*Work to be completed*.
Rewrite the data below as a numbered list, one entry per line, omitting any blank lines.

- - - - -

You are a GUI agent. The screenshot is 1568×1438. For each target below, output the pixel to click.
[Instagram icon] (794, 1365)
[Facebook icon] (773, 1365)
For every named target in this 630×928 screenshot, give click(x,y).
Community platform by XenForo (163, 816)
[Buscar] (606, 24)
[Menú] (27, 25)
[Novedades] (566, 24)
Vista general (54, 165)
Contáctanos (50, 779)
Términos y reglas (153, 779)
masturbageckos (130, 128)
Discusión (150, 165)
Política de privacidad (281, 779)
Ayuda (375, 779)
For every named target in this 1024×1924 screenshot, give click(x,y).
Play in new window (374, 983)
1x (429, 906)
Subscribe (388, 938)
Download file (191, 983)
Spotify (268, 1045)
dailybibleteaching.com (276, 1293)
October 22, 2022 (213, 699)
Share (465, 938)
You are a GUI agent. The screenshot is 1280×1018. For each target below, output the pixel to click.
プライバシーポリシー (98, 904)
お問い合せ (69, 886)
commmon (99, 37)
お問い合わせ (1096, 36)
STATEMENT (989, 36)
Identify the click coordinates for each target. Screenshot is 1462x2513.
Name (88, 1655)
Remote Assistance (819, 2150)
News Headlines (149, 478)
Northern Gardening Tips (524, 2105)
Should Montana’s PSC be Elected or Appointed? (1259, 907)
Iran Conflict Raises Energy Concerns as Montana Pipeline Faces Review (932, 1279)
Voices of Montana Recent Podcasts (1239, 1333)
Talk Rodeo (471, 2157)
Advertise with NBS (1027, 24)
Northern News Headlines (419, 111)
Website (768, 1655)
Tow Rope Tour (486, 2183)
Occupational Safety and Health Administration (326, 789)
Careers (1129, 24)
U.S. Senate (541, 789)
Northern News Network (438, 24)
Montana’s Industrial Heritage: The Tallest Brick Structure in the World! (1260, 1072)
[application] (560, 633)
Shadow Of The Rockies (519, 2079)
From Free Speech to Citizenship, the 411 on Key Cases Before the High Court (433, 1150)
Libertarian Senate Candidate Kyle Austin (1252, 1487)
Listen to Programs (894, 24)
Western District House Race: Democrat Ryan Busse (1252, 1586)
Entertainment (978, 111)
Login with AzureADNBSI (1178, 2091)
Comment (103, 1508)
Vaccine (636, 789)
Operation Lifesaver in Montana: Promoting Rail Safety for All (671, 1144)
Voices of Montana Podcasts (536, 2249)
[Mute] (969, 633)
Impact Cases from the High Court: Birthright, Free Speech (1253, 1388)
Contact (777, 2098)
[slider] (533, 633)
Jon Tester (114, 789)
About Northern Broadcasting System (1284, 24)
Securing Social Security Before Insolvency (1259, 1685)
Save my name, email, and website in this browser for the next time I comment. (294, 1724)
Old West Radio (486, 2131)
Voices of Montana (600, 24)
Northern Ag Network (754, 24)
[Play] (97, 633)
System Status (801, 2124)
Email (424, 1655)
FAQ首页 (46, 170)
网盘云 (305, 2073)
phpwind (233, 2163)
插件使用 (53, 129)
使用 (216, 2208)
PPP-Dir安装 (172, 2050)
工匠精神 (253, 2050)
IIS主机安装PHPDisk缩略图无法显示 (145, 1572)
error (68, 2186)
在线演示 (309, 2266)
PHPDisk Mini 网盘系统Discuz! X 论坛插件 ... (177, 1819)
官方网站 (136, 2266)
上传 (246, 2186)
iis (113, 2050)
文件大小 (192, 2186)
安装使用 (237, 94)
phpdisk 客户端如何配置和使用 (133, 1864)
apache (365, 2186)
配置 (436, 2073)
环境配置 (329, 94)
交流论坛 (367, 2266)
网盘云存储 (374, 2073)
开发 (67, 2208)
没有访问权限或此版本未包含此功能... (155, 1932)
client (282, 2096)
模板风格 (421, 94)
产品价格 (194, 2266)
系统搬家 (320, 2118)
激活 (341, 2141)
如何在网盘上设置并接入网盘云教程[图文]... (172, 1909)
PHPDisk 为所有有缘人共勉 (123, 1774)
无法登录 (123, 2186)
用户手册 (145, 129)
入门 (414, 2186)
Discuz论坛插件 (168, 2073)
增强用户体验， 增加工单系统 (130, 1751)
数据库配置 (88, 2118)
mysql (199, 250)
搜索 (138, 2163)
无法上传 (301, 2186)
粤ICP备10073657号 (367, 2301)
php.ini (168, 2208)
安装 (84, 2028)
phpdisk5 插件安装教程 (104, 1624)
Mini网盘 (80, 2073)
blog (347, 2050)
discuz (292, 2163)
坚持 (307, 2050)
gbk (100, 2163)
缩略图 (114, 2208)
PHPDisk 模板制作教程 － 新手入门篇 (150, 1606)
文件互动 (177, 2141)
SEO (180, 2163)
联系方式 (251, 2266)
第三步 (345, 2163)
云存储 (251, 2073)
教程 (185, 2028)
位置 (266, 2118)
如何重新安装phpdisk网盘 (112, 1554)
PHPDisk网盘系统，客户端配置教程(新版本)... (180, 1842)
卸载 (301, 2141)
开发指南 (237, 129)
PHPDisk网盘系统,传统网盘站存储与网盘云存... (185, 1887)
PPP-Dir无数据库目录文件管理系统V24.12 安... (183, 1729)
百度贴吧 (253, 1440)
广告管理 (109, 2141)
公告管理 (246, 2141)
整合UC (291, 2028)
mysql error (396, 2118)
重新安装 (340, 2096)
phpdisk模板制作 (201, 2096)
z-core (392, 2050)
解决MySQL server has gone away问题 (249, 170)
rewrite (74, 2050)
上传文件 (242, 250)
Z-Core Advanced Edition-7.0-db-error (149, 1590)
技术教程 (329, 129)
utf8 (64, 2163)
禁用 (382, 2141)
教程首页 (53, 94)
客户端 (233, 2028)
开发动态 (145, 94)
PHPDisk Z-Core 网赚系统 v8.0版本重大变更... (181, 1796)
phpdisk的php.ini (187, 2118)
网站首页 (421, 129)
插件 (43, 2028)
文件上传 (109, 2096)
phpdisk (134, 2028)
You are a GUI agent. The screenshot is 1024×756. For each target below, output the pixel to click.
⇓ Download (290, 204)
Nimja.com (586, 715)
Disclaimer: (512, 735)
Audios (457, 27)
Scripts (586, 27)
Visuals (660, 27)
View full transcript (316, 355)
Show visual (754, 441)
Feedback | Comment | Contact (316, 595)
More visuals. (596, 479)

- - - - -

*Solution below*.
1. You are a GUI agent. The screenshot is 1568×1438. For each target below, output the pixel to click.
2. [Instagram icon] (794, 1365)
3. [Facebook icon] (773, 1365)
4. For every named target in this 630×928 screenshot, give click(x,y).
5. Community platform by XenForo (163, 816)
6. [Buscar] (606, 24)
7. [Menú] (27, 25)
8. [Novedades] (566, 24)
9. Vista general (54, 165)
10. Contáctanos (50, 779)
11. Términos y reglas (153, 779)
12. masturbageckos (130, 128)
13. Discusión (150, 165)
14. Política de privacidad (281, 779)
15. Ayuda (375, 779)
16. For every named target in this 1024×1924 screenshot, give click(x,y).
17. Play in new window (374, 983)
18. 1x (429, 906)
19. Subscribe (388, 938)
20. Download file (191, 983)
21. Spotify (268, 1045)
22. dailybibleteaching.com (276, 1293)
23. October 22, 2022 (213, 699)
24. Share (465, 938)
25. You are a GUI agent. The screenshot is 1280×1018. For each target below, output the pixel to click.
26. プライバシーポリシー (98, 904)
27. お問い合せ (69, 886)
28. commmon (99, 37)
29. お問い合わせ (1096, 36)
30. STATEMENT (989, 36)
31. Identify the click coordinates for each target. Screenshot is 1462x2513.
32. Name (88, 1655)
33. Remote Assistance (819, 2150)
34. News Headlines (149, 478)
35. Northern Gardening Tips (524, 2105)
36. Should Montana’s PSC be Elected or Appointed? (1259, 907)
37. Iran Conflict Raises Energy Concerns as Montana Pipeline Faces Review (932, 1279)
38. Voices of Montana Recent Podcasts (1239, 1333)
39. Talk Rodeo (471, 2157)
40. Advertise with NBS (1027, 24)
41. Northern News Headlines (419, 111)
42. Website (768, 1655)
43. Tow Rope Tour (486, 2183)
44. Occupational Safety and Health Administration (326, 789)
45. Careers (1129, 24)
46. U.S. Senate (541, 789)
47. Northern News Network (438, 24)
48. Montana’s Industrial Heritage: The Tallest Brick Structure in the World! (1260, 1072)
49. [application] (560, 633)
50. Shadow Of The Rockies (519, 2079)
51. From Free Speech to Citizenship, the 411 on Key Cases Before the High Court (433, 1150)
52. Libertarian Senate Candidate Kyle Austin (1252, 1487)
53. Listen to Programs (894, 24)
54. Western District House Race: Democrat Ryan Busse (1252, 1586)
55. Entertainment (978, 111)
56. Login with AzureADNBSI (1178, 2091)
57. Comment (103, 1508)
58. Vaccine (636, 789)
59. Operation Lifesaver in Montana: Promoting Rail Safety for All (671, 1144)
60. Voices of Montana Podcasts (536, 2249)
61. [Mute] (969, 633)
62. Impact Cases from the High Court: Birthright, Free Speech (1253, 1388)
63. Contact (777, 2098)
64. [slider] (533, 633)
65. Jon Tester (114, 789)
66. About Northern Broadcasting System (1284, 24)
67. Securing Social Security Before Insolvency (1259, 1685)
68. Save my name, email, and website in this browser for the next time I comment. (294, 1724)
69. Old West Radio (486, 2131)
70. Voices of Montana (600, 24)
71. Northern Ag Network (754, 24)
72. [Play] (97, 633)
73. System Status (801, 2124)
74. Email (424, 1655)
75. FAQ首页 (46, 170)
76. 网盘云 (305, 2073)
77. phpwind (233, 2163)
78. 插件使用 (53, 129)
79. 使用 (216, 2208)
80. PPP-Dir安装 (172, 2050)
81. 工匠精神 (253, 2050)
82. IIS主机安装PHPDisk缩略图无法显示 (145, 1572)
83. error (68, 2186)
84. 在线演示 (309, 2266)
85. PHPDisk Mini 网盘系统Discuz! X 论坛插件 ... (177, 1819)
86. 官方网站 (136, 2266)
87. 上传 (246, 2186)
88. iis (113, 2050)
89. 文件大小 (192, 2186)
90. 安装使用 (237, 94)
91. phpdisk 客户端如何配置和使用 (133, 1864)
92. apache (365, 2186)
93. 配置 (436, 2073)
94. 环境配置 (329, 94)
95. 交流论坛 (367, 2266)
96. 网盘云存储 (374, 2073)
97. 开发 (67, 2208)
98. 没有访问权限或此版本未包含此功能... (155, 1932)
99. client (282, 2096)
100. 模板风格 (421, 94)
101. 产品价格 (194, 2266)
102. 系统搬家 (320, 2118)
103. 激活 (341, 2141)
104. 如何在网盘上设置并接入网盘云教程[图文]... (172, 1909)
105. PHPDisk 为所有有缘人共勉 (123, 1774)
106. 无法登录 (123, 2186)
107. 用户手册 (145, 129)
108. 入门 (414, 2186)
109. Discuz论坛插件 (168, 2073)
110. 增强用户体验， 增加工单系统 (130, 1751)
111. 数据库配置 (88, 2118)
112. mysql (199, 250)
113. 搜索 (138, 2163)
114. 无法上传 (301, 2186)
115. 粤ICP备10073657号 (367, 2301)
116. php.ini (168, 2208)
117. 安装 (84, 2028)
118. phpdisk5 插件安装教程 (104, 1624)
119. Mini网盘 (80, 2073)
120. blog (347, 2050)
121. discuz (292, 2163)
122. 坚持 (307, 2050)
123. gbk (100, 2163)
124. 缩略图 (114, 2208)
125. PHPDisk 模板制作教程 － 新手入门篇 (150, 1606)
126. 文件互动 (177, 2141)
127. SEO (180, 2163)
128. 联系方式 (251, 2266)
129. 第三步 (345, 2163)
130. 云存储 (251, 2073)
131. 教程 (185, 2028)
132. 位置 (266, 2118)
133. 如何重新安装phpdisk网盘 (112, 1554)
134. PHPDisk网盘系统，客户端配置教程(新版本)... (180, 1842)
135. 卸载 (301, 2141)
136. 开发指南 (237, 129)
137. PHPDisk网盘系统,传统网盘站存储与网盘云存... (185, 1887)
138. PPP-Dir无数据库目录文件管理系统V24.12 安... (183, 1729)
139. 百度贴吧 (253, 1440)
140. 广告管理 (109, 2141)
141. 公告管理 (246, 2141)
142. 整合UC (291, 2028)
143. mysql error (396, 2118)
144. 重新安装 (340, 2096)
145. phpdisk模板制作 (201, 2096)
146. z-core (392, 2050)
147. 解决MySQL server has gone away问题 (249, 170)
148. rewrite (74, 2050)
149. 上传文件 (242, 250)
150. Z-Core Advanced Edition-7.0-db-error (149, 1590)
151. 技术教程 (329, 129)
152. utf8 (64, 2163)
153. 禁用 (382, 2141)
154. 教程首页 (53, 94)
155. 客户端 (233, 2028)
156. 开发动态 (145, 94)
157. PHPDisk Z-Core 网赚系统 v8.0版本重大变更... (181, 1796)
158. phpdisk的php.ini (187, 2118)
159. 网站首页 (421, 129)
160. 插件 (43, 2028)
161. 文件上传 (109, 2096)
162. phpdisk (134, 2028)
163. You are a GUI agent. The screenshot is 1024×756. For each target below, output the pixel to click.
164. ⇓ Download (290, 204)
165. Nimja.com (586, 715)
166. Disclaimer: (512, 735)
167. Audios (457, 27)
168. Scripts (586, 27)
169. Visuals (660, 27)
170. View full transcript (316, 355)
171. Show visual (754, 441)
172. Feedback | Comment | Contact (316, 595)
173. More visuals. (596, 479)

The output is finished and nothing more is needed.